___ Input records
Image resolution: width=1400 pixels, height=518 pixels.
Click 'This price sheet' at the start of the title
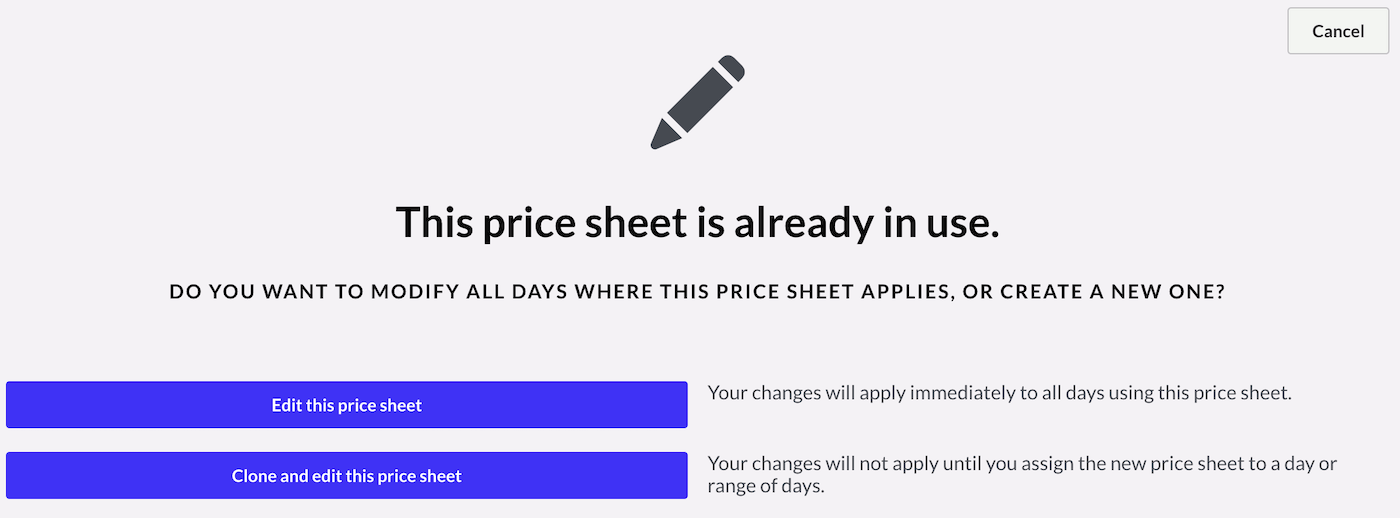[x=541, y=222]
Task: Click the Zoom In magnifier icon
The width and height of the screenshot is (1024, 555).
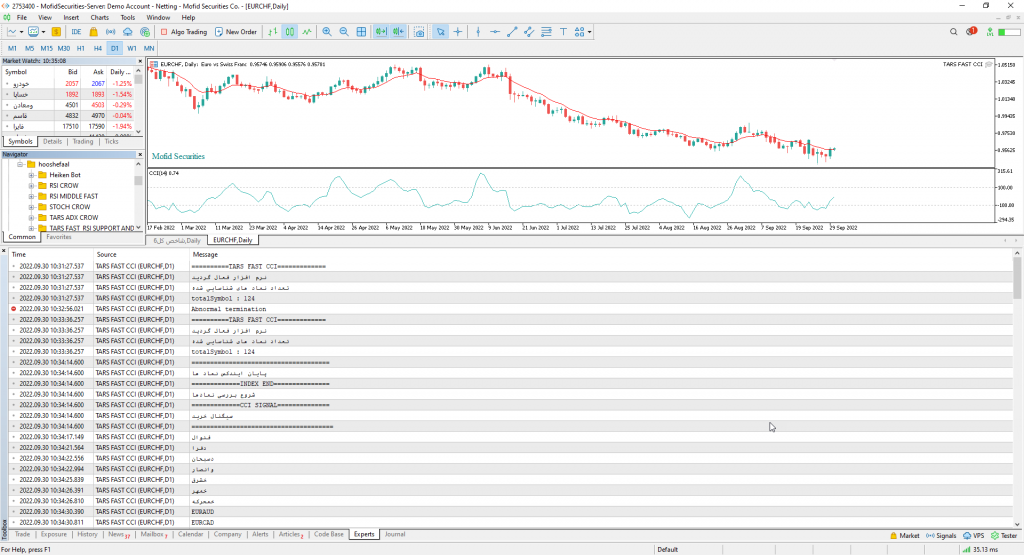Action: point(327,32)
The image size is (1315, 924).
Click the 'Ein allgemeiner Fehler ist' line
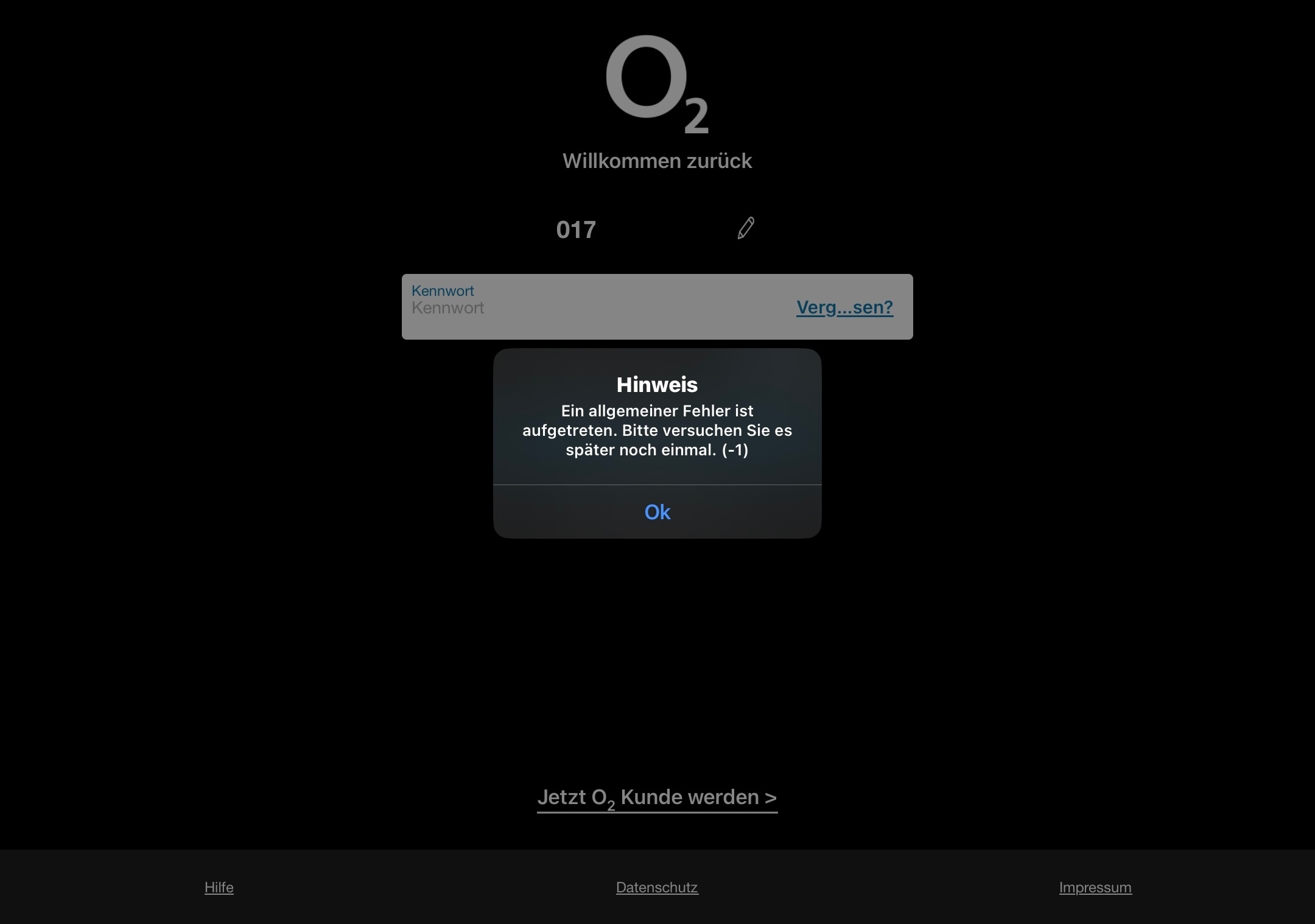[658, 411]
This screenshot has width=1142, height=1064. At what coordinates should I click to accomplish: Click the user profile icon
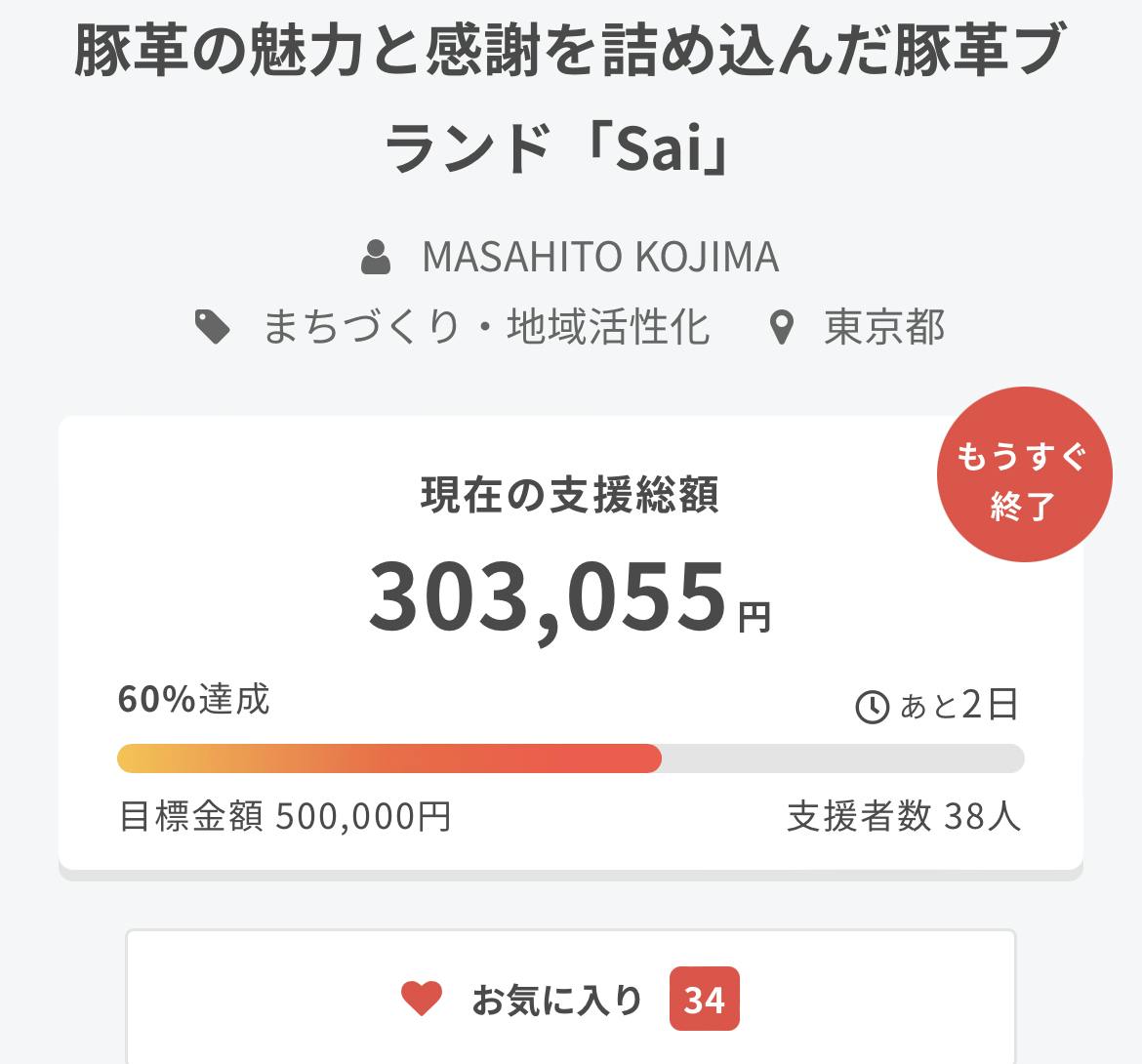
______
▸ Task prompt: Transcribe every record exactly and omit each image.

▸ Output for this task:
Image resolution: width=1400 pixels, height=518 pixels.
Click 'This price sheet' at the start of the title
[x=541, y=222]
Task: Click the Zoom In magnifier icon
The width and height of the screenshot is (1024, 555).
Action: point(327,32)
The image size is (1315, 924).
Click the 'Ein allgemeiner Fehler ist' line
[658, 411]
This screenshot has width=1142, height=1064. At what coordinates should I click to accomplish: Click the user profile icon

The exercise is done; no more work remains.